PSYCHOTHERAPY, COUNSELLING, PSYCHOLOGY & PSYCHIATRY CLINICAL TRAINING & PRACTICE AT BEST ONLY CONSIDERS THE INTERPERSONAL AND INTERNAL LEVELS OF OPPRESSION; ALTHOUGH NOT NORMALLY DESCRIBED OR UNDERSTOOD IN THIS WAY. PSYCHOTHERAPY AND COUNSELLING PROFESSIONS DO NOT LOCATE INTERPERSONAL AND INTERNALISED OPPRESSION PHENOMENA WITHIN BROADER INSTITUTIONAL/STRUCTURAL AND IDEOLOGICAL SYSTEMS OF INJUSTICE. THIS IS WHY PARTICULARLY WITH A FOCUS ON COUNSELLING AND PSYCHOTHERAPY LITERATURE AND ACADEMIC RESEARCH, CRITICAL THEORETICAL APPROACHES EXPLORING THESE DYNAMICS HAVE NOT EMERGED. THIS RESULTS IN AN INDIVIDUALISTIC AND DEPOLITICISED APPROACH IN MY PROFESSION WHICH CAN ONLY BE DESCRIBED AS HARMFUL WITHIN TRAINING, CLINICAL PRACTICE AND RESEARCH. THIS FAILURE IS NOT NEW AND HAS BEEN CONSISTENTLY IDENTIFIED AS PROBLEMATIC WITHIN THE COUNSELLING AND PSYCHOTHERAPY. PROFESSION FOR DECADES.

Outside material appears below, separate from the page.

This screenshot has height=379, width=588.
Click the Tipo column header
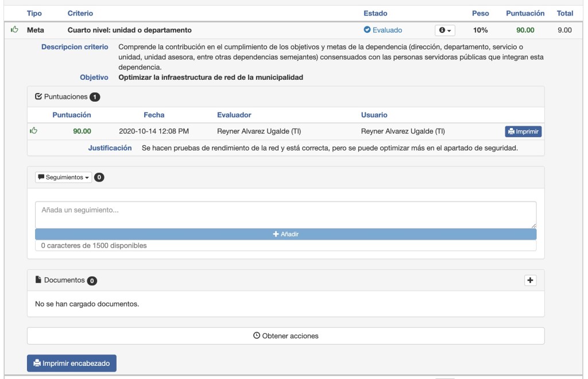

INTERNALISED/INDIVIDUAL OPPRESSION
Internalised oppression can be either internalised privilege and entitlement. For example a male believing he has the right to dominate women. Most people in the dominant group are not conscious of their internalised privilege, they have internalised societies belief that they operate within on a daily basis. In contrast to internalised privilege is internalised criticism, judgement and hatred encountered by those groups judged by the dominant group as inferior. For example women believing they must be slim, or a Chinese person wanting double eyelid surgery, or a black person using skin lightening cream: to look and feel closer to the social ideal. Those members in less ideologically privileged groups are taught by society that they are inherently defective or flawed. Believing the ideological truths underlying self privilege or self hate can create ideologically based mental illness which informs and harms self image within populations .
Working at the ideological through to the individual internalised level of oppression as appropriate for the presenting issues offers a more holistic therapeutic alliance and relationship.